]> git-server-git.apps.pok.os.sepia.ceph.com Git - ceph.git/commit
osd: unlock sdata_op_ordering_lock with sdata_lock hold to avoid missing wakeup signal 15891/head
authorMing Lin <ming.lin@alibaba-inc.com>
Fri, 23 Jun 2017 17:28:19 +0000 (10:28 -0700)
committerMing Lin <ming.lin@alibaba-inc.com>
Fri, 23 Jun 2017 17:30:35 +0000 (10:30 -0700)
commitbc683385819146f3f6f096ceec97e1226a3cd237
tree2e8b4eb975ce04bd3a8da1a4ac15df3f23f6e477
parent9d1f4b68a35e1cb6183863bc9e83369075f742f0
osd: unlock sdata_op_ordering_lock with sdata_lock hold to avoid missing wakeup signal

We are running mysql on top of rbd. sysbench qps occasionally drops to zero
with the INSERT benchmark.

Debug code captured >2s latency between PG::queue_op() and OSD::dequeue_op().
We finally found out that the latency came from below code in OSD::ShardedOpWQ::_process(),

sdata->sdata_cond.WaitInterval(sdata->sdata_lock,
      utime_t(osd->cct->_conf->threadpool_empty_queue_max_wait, 0));

"threadpool_empty_queue_max_wait" is 2s by default.

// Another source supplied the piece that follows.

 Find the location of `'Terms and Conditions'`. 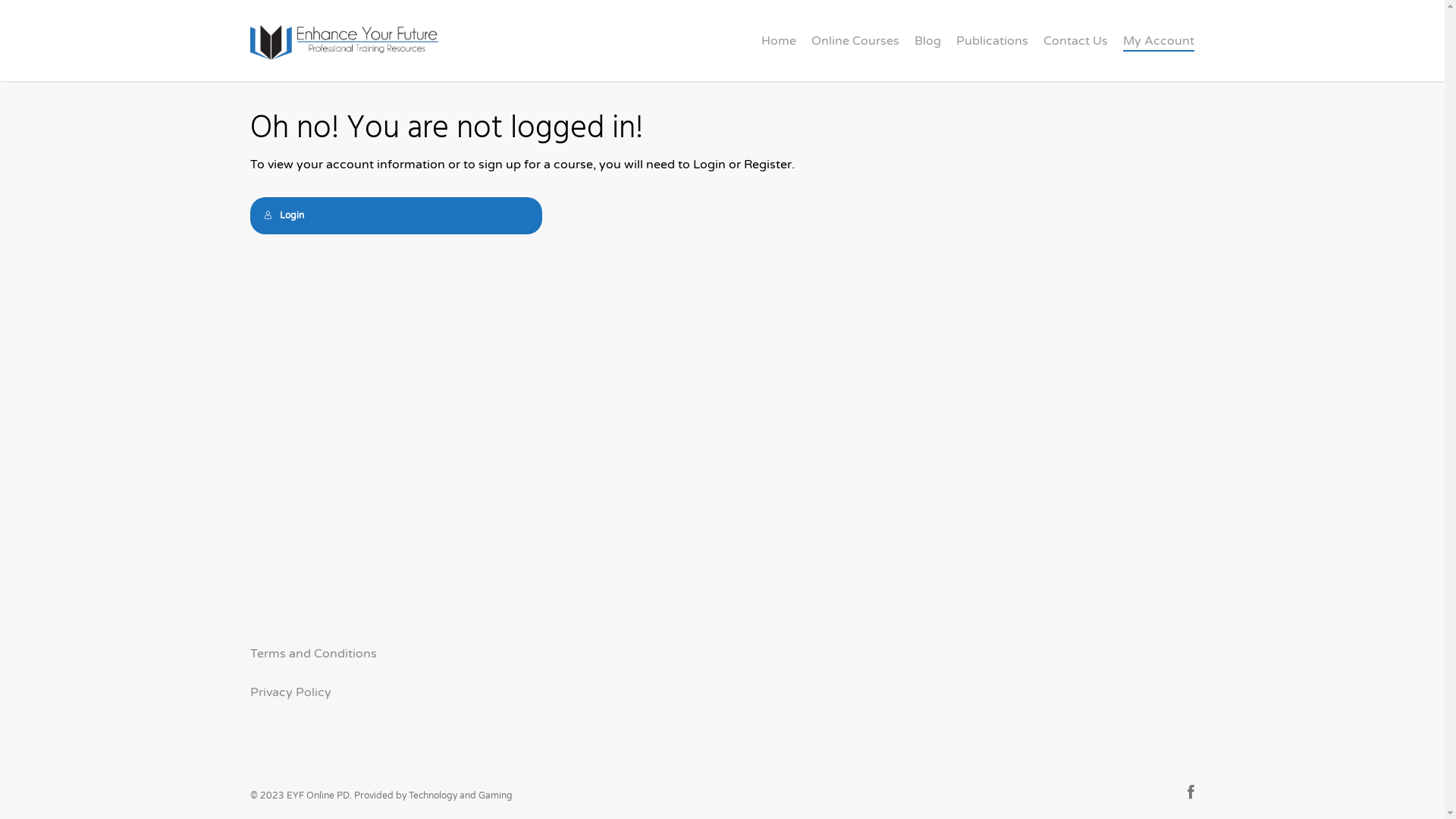

'Terms and Conditions' is located at coordinates (312, 652).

Normally, it should not sleep for 2s since the comming IO requests will wakeup it.
But there is a small timing window that it missed the wakeup signal actually.
For example,

     msgr-worker-0 thread                    tp_osd_tp thread
     OSD::ShardedOpWQ::_enqueue              OSD::ShardedOpWQ::_process
     ---------------------------             ---------------------------
T1:                                          sdata_op_ordering_lock.Lock()
T2:  sdata_op_ordering_lock.Lock()
                                             "queue empty"
                                             sdata_op_ordering_lock.Unlock()
     "insert op"
     sdata_op_ordering_lock.Unlock()

T3:  sdata_lock.Lock()
T4:                                          sdata_lock.Lock()
     "send wakeup signal"
     sdata_lock.Unock()
                                             // here the wakeup signal has no effect actually
                                             // becuase it has not slept yet.

                                             // then, it sleeps.
                                             WaitInterval(2s)

This patch unlocks sdata_op_ordering_lock with sdata_lock hold in OSD::ShardedOpWQ::_process(),
then the timeline becomes,

     msgr-worker-0 thread                    tp_osd_tp thread
     OSD::ShardedOpWQ::_enqueue              OSD::ShardedOpWQ::_process
     ---------------------------             ---------------------------
T1:                                          sdata_op_ordering_lock.Lock()
T2:  sdata_op_ordering_lock.Lock()
                                             "queue empty"
                                             sdata_lock.Lock()
T3:                                          sdata_op_ordering_lock.Unlock()
     "insert op"
     sdata_op_ordering_lock.Unlock()
     sdata_lock.Lock()

T4:                                          WaitInterval(2s) -> it actually unlocks sdata_lock
     "send wakeup signal"
     sdata_lock.Unock()
                                             //got signal, wakeup immediately

With this one line change, we can avoid occasional high latency.

Signed-off-by: Ming Lin <ming.lin@alibaba-inc.com>
src/osd/OSD.cc